Ryan, 128 N.J. 427, 435 (1992). Despite an invalid contract with a client, a law
firm may be entitled to recover the reasonable value of its services under a
quantum meruit theory. Starkey v. Est. of Nicolaysen, 172 N.J. 60, 67-69
(2002).
It is undisputed that defendant had a written retainer agreement with
Caputo that initially set forth an hourly rate of $325 and an interest rate of twelve
percent on unpaid balances. Caputo represented defendant from the onset of
defendant's divorce proceedings until Caputo was transferred to disability
inactive status while the matter was on appeal. When he was transferred to
disability inactive status, Caputo did not withdraw with defendant's consent or
on leave of court. R. 5:3-5(e)(1); RPC 1.16(a)(2). Plaintiff acquired Caputo's
law practice and took over representation of defendant, but Caputo did not
inform defendant that he was selling his law firm. RPC 1.17. Defendant did not
consent to plaintiff's representation. Caputo and plaintiff did not effectuate a
proper substitution of attorney. R. 1:11-2(a)(1). Plaintiff and defendant did not
A-0382-21 20 enter into a retainer agreement. R. 5:3-5(a); RPC 1.5(c). Although Caputo was
transferred to disability inactive status, he appeared at the 2019 remand hearing.
R. 1:20-12(f).
It is also undisputed that, from November 2012 to June 2016, Caputo
performed work pursuant to the retainer agreement with defendant. He filed an
appeal on defendant's behalf and filed an affidavit of service in support of his
application for attorney's fees. Moreover, from October 2018 to July 2019,
plaintiff performed work on defendant's behalf without a retainer agreement.
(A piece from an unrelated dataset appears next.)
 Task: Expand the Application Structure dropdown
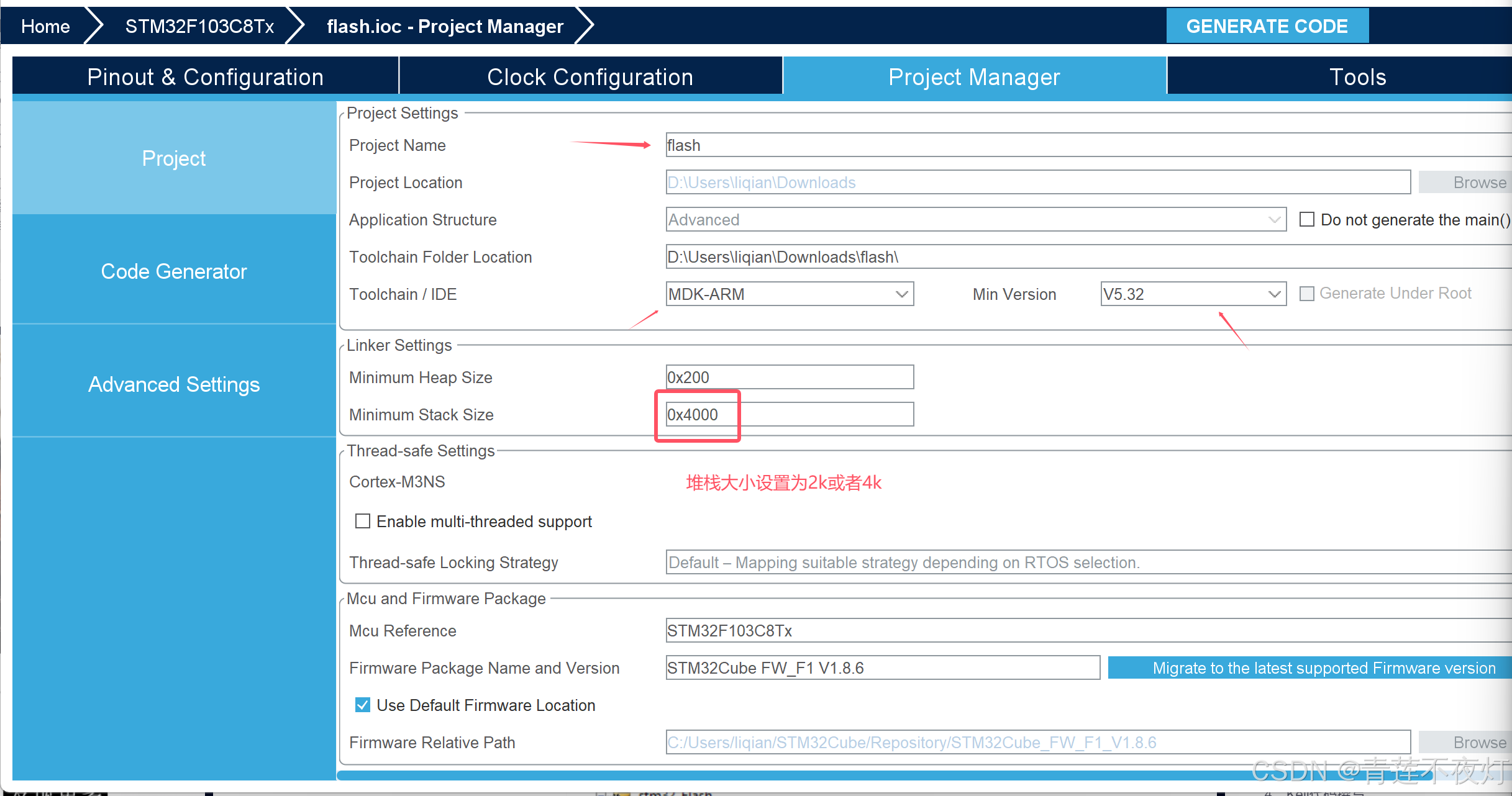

Plaintiff did not file a Rule 4:42-9 affidavit of service in support of its
application. Thus, plaintiff may be entitled to fees and interest pursuant to
Caputo's retainer agreement with defendant as well as reasonable fees under a
quantum meruit theory for the work it performed without a retainer agreement
with defendant.
Under the unique circumstances of this case, we vacate the entry of
judgment and remand for the trial court to determine what plaintiff may be
entitled to because of its acquisition of Caputo's firm and under a quantum
meruit theory. The trial court should require plaintiff to submit an affidavit of
service in conformance with Rule 4:42-9(b) and RPC 1.5(a). The trial court
should also determine whether the retainer agreement term setting forth a twelve
A-0382-21 21 percent penalty on unpaid balances should also apply to the fees plaintiff
generated.
The parties' other claims or allegations are without sufficient merit to
warrant discussion in a written opinion. R. 2:11-3(e)(1)(E).
Vacated and remanded for additional proceedings and findings consistent
with this opinion. We do not retain jurisdiction.